Darrell Henderson Jr.’s fantasy stock has been all over the place this year due to a season-ending injury suffered by Cam Akers and then the Rams’ eventual acquisition of Sony Michel just before Week 1. He went from looking like the clear workhorse back when Akers went down, but his chances of being that decreased when Michel arrived.

It’s only been one game, but Henderson received a healthy dosage of touches against the Bears in Week 1, carrying it 16 times for 70 yards and catching one pass for 17 yards. He played 94% of the offensive snaps, while Michel played only 6% (three plays).

Michel didn’t even get in the game until late in the fourth quarter when he got his first carry, a 2-yard run. Sean McVay explained why Michel’s role was so limited, predictably pointing to the “flow of the game,” but also suggesting that Henderson’s efficiency gave the Rams confidence in giving him most of the snaps.

“I would say, I have confidence in Sony but the way that Darrell was running, kind of the flow of the game like we talked about. Darrell has definitely established himself as our starting back. I thought he did a great job,” McVay said. “I thought he got stronger as the game went, but Sony’s a guy that’s had production in this league. It was just a weird deal the way that the game kind of unfolded. That’s why I always say that to you guys and yesterday was reflective of exactly that.”
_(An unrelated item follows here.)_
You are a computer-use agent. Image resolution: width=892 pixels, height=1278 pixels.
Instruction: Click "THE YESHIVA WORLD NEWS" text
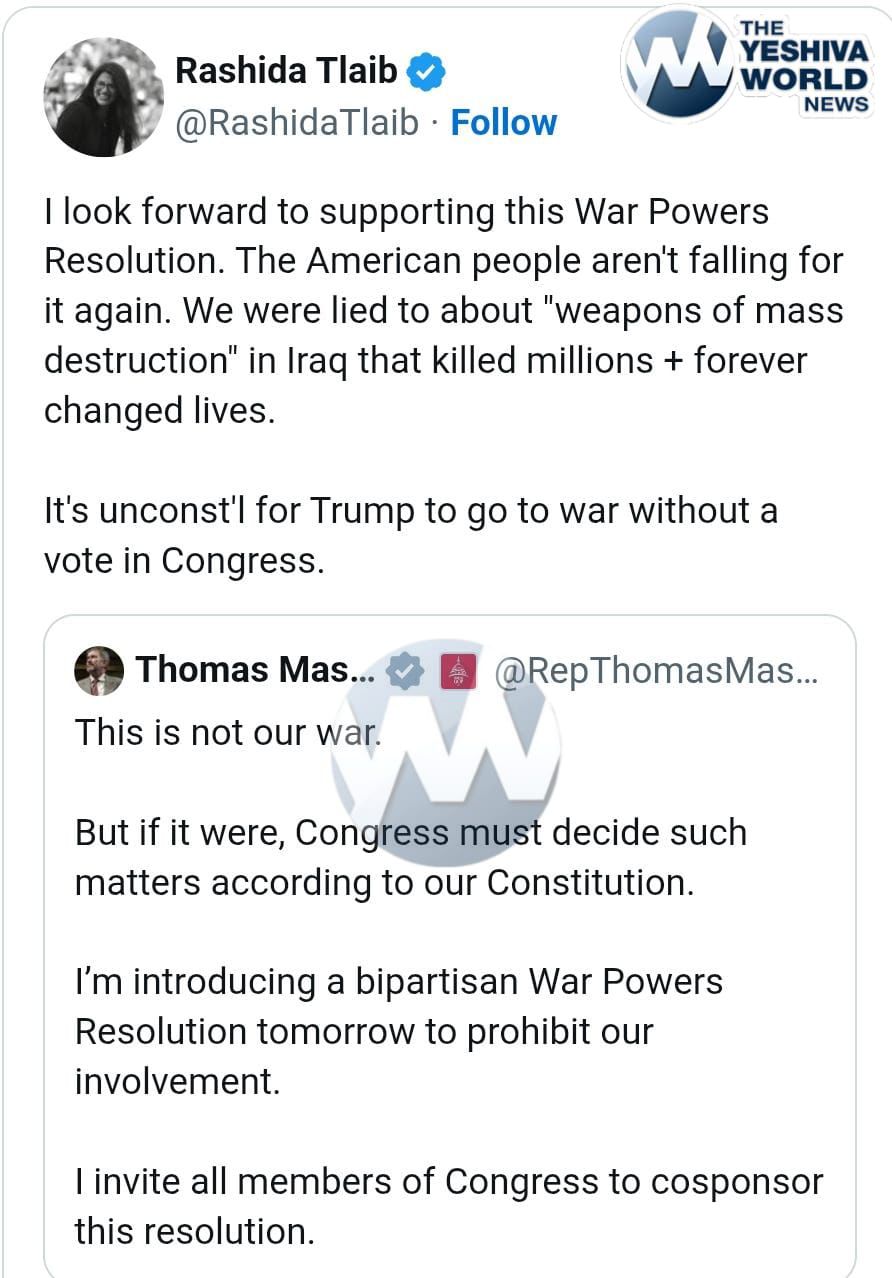coord(804,65)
McVay said the Rams planned to get Michel involved in the game earlier than they did, but considering they only ran 50 plays to the Bears’ 69, there weren’t many snaps to go around at running back. Not to mention, Matthew Stafford had two long touchdown passes for quick strikes at the beginning of each half, leading to shorter drives. Only three of the Rams’ seven possessions that weren’t kneeldowns were longer than six plays.

There simply weren’t many opportunities to take Henderson out and plug in Michel, and there was little reason to with Henderson averaging a healthy 4.4 yards per carry.

“We had planned to get Sony in the game a little bit earlier, but just based on the minimal amount of snaps that we had – a lot of it for good reasons because we were scoring quickly – but then we ended up having the three-and-out at the end of the first half,” McVay continued. “You’d like to be able to sustain more drives and then maybe you’ll see him get some more opportunities. But again, that’s always kind of based on how the flow of the game goes. But I thought Darrell did a really good job and I was pleased with the way that he closed it out. And I thought our offensive line really did a nice job of finishing it out. To be able to sustain the drive, have some of the third-down conversions that we did was really encouraging. But you can expect to see a little bit more of Sony, but if a game unfolds like that, I think we’d take a similar approach.”

It wasn’t initially clear how the workload would be broken up between Henderson and Michel, but there’s little doubt about who is the No. 1 running back in Los Angeles. It’s Henderson, and that likely won’t change unless he begins to struggle.